DATASET EXCERPTS:

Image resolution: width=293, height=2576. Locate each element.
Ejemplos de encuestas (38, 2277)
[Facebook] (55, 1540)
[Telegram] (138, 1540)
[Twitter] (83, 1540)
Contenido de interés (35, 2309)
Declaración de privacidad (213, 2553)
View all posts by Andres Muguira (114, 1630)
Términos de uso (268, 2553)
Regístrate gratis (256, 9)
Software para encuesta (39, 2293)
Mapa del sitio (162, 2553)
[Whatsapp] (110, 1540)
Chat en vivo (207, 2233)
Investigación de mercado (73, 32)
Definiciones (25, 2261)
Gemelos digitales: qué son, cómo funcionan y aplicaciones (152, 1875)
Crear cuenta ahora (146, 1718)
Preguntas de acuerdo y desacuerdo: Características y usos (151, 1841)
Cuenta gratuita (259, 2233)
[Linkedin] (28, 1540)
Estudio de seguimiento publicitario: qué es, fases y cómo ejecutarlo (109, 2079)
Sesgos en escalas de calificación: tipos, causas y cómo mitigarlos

* * *

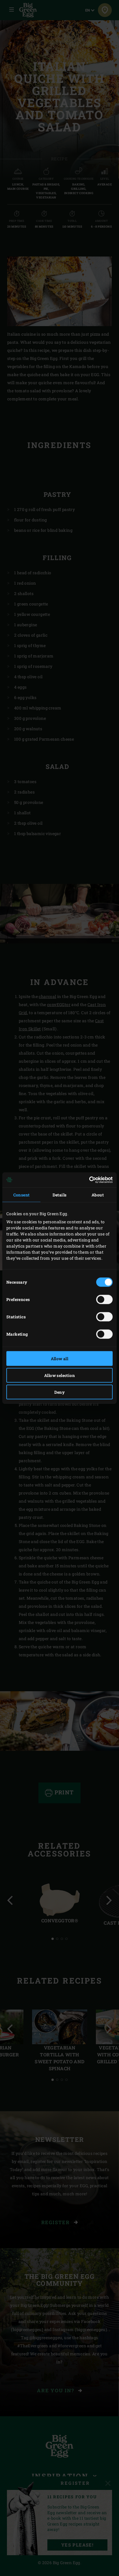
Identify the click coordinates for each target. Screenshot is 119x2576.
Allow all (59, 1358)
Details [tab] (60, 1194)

---

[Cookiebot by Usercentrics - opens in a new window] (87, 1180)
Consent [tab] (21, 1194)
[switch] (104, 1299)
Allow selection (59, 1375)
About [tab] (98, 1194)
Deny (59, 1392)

TASK DESCRIPTION: For every line in the data above that has the string "cómo", return that line.

SOLUTION BELOW:
Gemelos digitales: qué son, cómo funcionan y aplicaciones (152, 1875)
Estudio de seguimiento publicitario: qué es, fases y cómo ejecutarlo (109, 2079)
Sesgos en escalas de calificación: tipos, causas y cómo mitigarlos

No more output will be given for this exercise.